Божественную литургию в Неделю мытаря и фарисея в приходе храма Покрова Пресвятой Богородицы г. Речица 21 февраля 2021г. совершил Высокопреосвященнейший Стефан, архиепископ Гомельский и Жлобинский.

Высокопреосвященнейшему сослужили: секретарь Гомельской епархии протоиерей Георгий Алампиев, благочинный Речицкого округа протоиерей Алексей Пешко, настоятель прихода протоиерей Николай Ефименко и духовенство епархии.

За Литургией были вознесены сугубые молитвенные прошения о даровании мира белорусскому народу и прекращении распространения вредоносного поветрия.

По окончании богослужения была совершена панихида по приснопамятному протоиерею Петру Латушко (2014).

This slideshow requires JavaScript.

Вера и служение Церкви и Богу – единственное, что меня радует и вдохновляет. Если что-то где-то делается для храма и для Церкви, – это жизнь, это спасение. И если бы я по какой-то причине не мог бы служить священником, я был бы самым несчастным человеком»

→ КОРОТКОЕ ЗАДАНИЕ: Повторите дословно фрагмент заметки о литургии в Речице, начиная со слов «Высокопреосвященнейшему сослужили: секретарь» и далее до слов «slideshow requires JavaScript.». Записи для выполнения не понадобятся.

→ ДАННЫЕ:
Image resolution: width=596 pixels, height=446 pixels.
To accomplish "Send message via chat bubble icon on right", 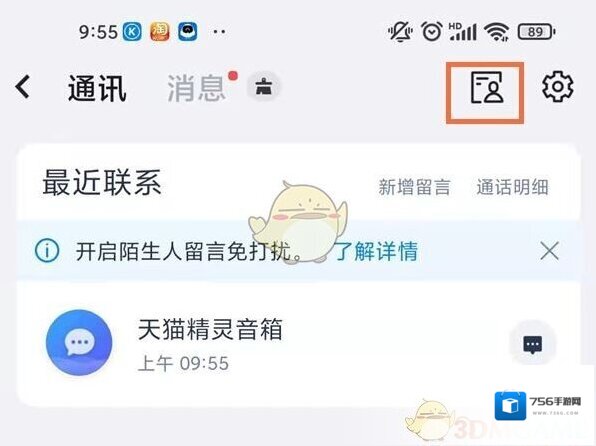I will 533,344.
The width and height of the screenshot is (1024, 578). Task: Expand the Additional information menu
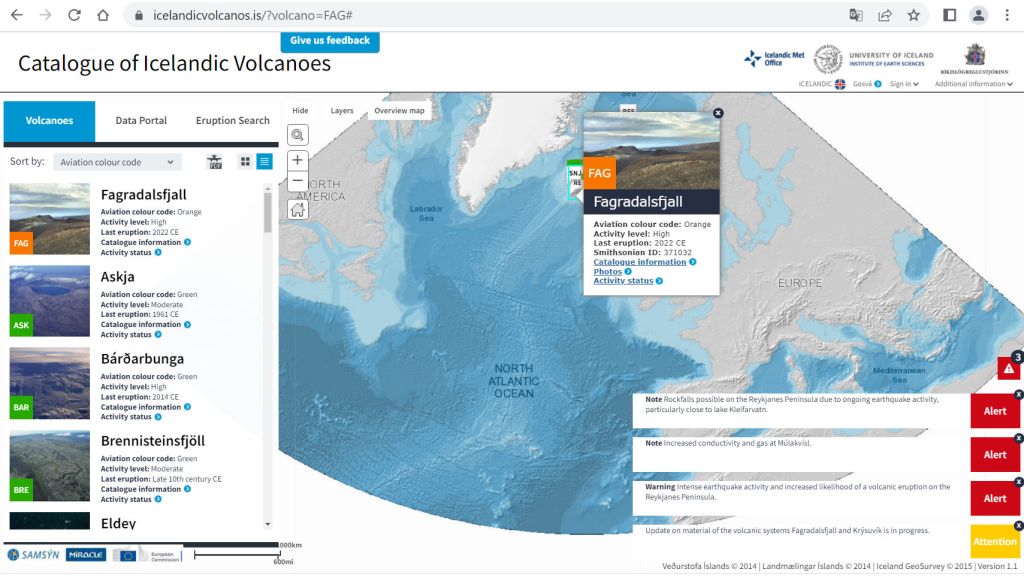point(974,84)
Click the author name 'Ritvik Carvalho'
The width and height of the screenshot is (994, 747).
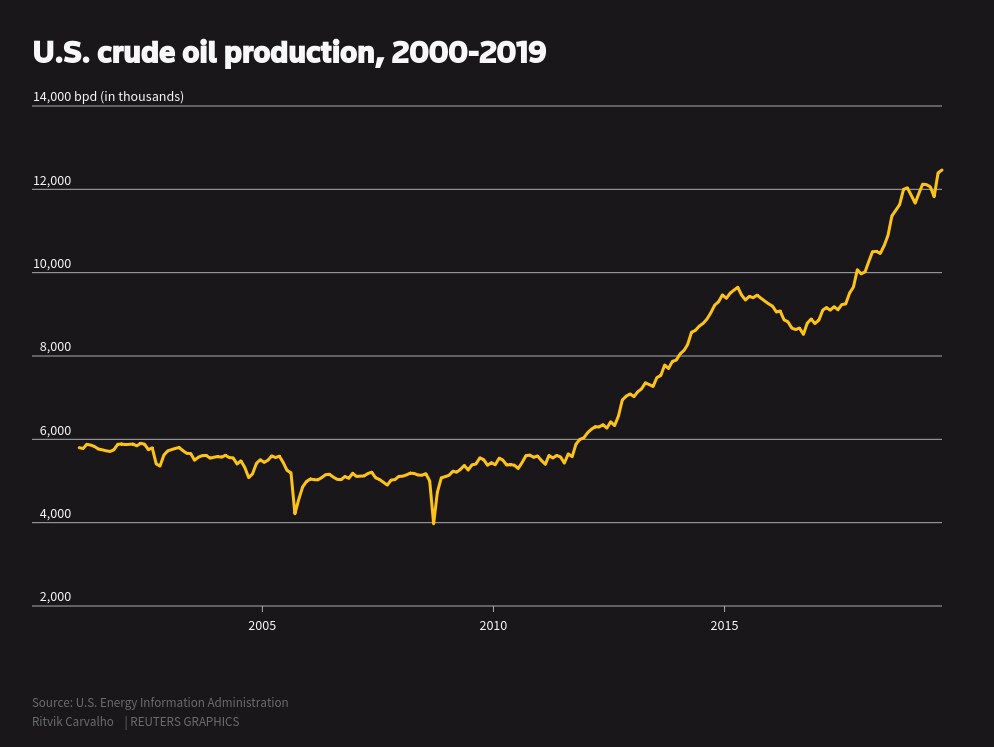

→ ОТВЕТ К ЗАДАНИЮ:
Высокопреосвященнейшему сослужили: секретарь Гомельской епархии протоиерей Георгий Алампиев, благочинный Речицкого округа протоиерей Алексей Пешко, настоятель прихода протоиерей Николай Ефименко и духовенство епархии.

За Литургией были вознесены сугубые молитвенные прошения о даровании мира белорусскому народу и прекращении распространения вредоносного поветрия.

По окончании богослужения была совершена панихида по приснопамятному протоиерею Петру Латушко (2014).

This slideshow requires JavaScript.